Our review of the parties' easement agreement leads us to conclude that the agreement is clear and unambiguous and that it supports Northern's contention that Northern may replace the original pipeline by placing it anywhere within the blanket easement granted by the agreement. The agreement states that Northern may "construct, maintain, and operate pipe lines" within the easement and gives Northern the "right of ingress to and egress from [the easement] for the purpose of constructing, inspecting, repairing, maintaining and replacing" its pipelines. (Emphasis added.) This language, without question, contemplates that in the future additional and/or replacement pipelines could be constructed. We can find nothing in the easement agreement which limits or restricts in any way the location within the easement of any additional or replacement pipelines. Therefore, based on the plain language of the agreement, we reverse the court of appeals and hold that Northern is entitled to replace the original pipeline at any location within the grant of the 1931 blanket easement on the Schergers' property.

Next, we turn to the issue of the applicability of Minn. Stat. § 300.045 to these proceedings whereby, on demand, the Schergers sought to restrict or limit the pipeline location to its original path. The Schergers claim that Minn. Stat. § 300.045 prevents Northern from replacing its pipeline outside the confines of the easement "fixed" by the location of the original pipeline. The legislature enacted Minn. Stat. § 300.045 in 1973. Section 300.045 currently reads as follows:

When public service corporations, including pipeline companies, acquire easements over private property by purchase, gift, or eminent domain proceedings, except temporary easements for construction, they must definitely and specifically describe the easement being acquired, and may not acquire an easement greater than the minimum necessary for the safe conduct of their business.

Id. This language has not been substantively altered over the years. [5] However, Minn. Stat. § 300.045 was amended in 1993 by the addition of language intended to protect landowners from marketability of title problems caused by easements covering large tracts of land. The 1993 amendment provides, in pertinent part:

When a question arises as to the location of an easement across specific property and the recorded description of the easement does not include a definite and specific description of the easement by a method identified [herein], the public service corporation holding the easement shall, upon written request by the specific property owner, produce and record in a timely manner a definite and specific description using a method described [herein].

Id.

A plain reading of the language "when public service corporations * * * acquire easements" (emphasis added), contained in the first paragraph of Minn.
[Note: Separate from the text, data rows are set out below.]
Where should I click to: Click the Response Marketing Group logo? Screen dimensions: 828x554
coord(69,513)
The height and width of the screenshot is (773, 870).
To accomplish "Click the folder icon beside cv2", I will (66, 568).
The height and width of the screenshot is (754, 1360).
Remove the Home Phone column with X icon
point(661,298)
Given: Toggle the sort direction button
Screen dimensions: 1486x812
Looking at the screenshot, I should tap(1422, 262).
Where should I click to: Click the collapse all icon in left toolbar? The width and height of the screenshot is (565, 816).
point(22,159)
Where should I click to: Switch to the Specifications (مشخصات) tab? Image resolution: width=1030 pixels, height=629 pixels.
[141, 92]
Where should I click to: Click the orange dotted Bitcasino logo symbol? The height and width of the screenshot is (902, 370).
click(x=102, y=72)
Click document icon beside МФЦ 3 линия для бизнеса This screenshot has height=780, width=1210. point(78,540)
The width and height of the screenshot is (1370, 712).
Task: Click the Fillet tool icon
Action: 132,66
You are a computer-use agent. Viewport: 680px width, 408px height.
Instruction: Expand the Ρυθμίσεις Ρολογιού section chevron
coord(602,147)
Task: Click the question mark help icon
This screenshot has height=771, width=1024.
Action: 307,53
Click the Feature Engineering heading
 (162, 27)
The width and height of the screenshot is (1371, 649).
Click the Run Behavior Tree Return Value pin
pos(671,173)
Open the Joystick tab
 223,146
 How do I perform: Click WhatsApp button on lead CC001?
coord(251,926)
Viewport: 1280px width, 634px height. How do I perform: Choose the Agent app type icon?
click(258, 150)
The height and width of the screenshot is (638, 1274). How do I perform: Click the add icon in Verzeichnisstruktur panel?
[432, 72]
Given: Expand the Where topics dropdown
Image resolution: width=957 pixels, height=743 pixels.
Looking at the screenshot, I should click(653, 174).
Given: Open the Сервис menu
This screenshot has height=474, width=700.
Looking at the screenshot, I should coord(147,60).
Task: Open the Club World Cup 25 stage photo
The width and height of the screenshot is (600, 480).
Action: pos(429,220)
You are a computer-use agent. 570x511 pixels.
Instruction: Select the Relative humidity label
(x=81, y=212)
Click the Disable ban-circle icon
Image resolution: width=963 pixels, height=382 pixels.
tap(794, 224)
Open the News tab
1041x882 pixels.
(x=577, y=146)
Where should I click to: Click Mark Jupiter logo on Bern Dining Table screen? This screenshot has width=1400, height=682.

Stat. § 300.045, leads inescapably to the conclusion that that provision of the statute applies to easements acquired after the statute's effective date. There simply is nothing in this statute to suggest that the legislature intended the language to apply to easements acquired before its enactment. Thus, because Northern acquired its easement over the Schergers' property before the enactment of the statute in 1973, neither provision of Minn. Stat. § 300.045 is applicable to this case.

Reversed and summary judgment for Northern reinstated.

GILBERT, J., took no part in consideration or decision of this case.


Footnotes

[1] A writ of mandamus is an extraordinary remedy available to compel or restrain action by a judicial or quasi-judicial body, particularly where there exists no adequate remedy at law. See Minn. Stat. § 586.01 (1996); McIntosh v. Davis, 441 N.W.2d 115, 118 (Minn. 1989). The essence of this action was the request for a judicial declaration as to the scope and validity of the 1931 agreement, and therefore was not appropriate for a writ of mandamus, however, we need not correct the procedure.

[2] A "blanket" easement is an easement granted over a large defined area of property.

[3] Although the original easement established that the Schergers were only to receive 50¢ per lineal rod, Northern, on its own initiative, paid the Schergers $5.00 per lineal rod.

[4] While initially refusing to allow Northern on to their property to replace the pipeline prior to the resolution of this matter, the Schergers, by letter dated November 7, 1995, permitted Northern to proceed with construction of the replacement pipeline pending the outcome of judicial proceedings.

[5] As originally enacted, Minn. Stat. § 300.045 read:

Public service corporations, including pipeline companies, when acquiring easements over private property by purchase, gift or eminent domain proceedings, shall definitely and specifically describe the easement being acquired, and shall not acquire an easement greater than the minimum necessary for the safe conduct of their business; provided that the foregoing shall not apply to a temporary easement for construction.

Minn. Stat. § 300.045 (1974).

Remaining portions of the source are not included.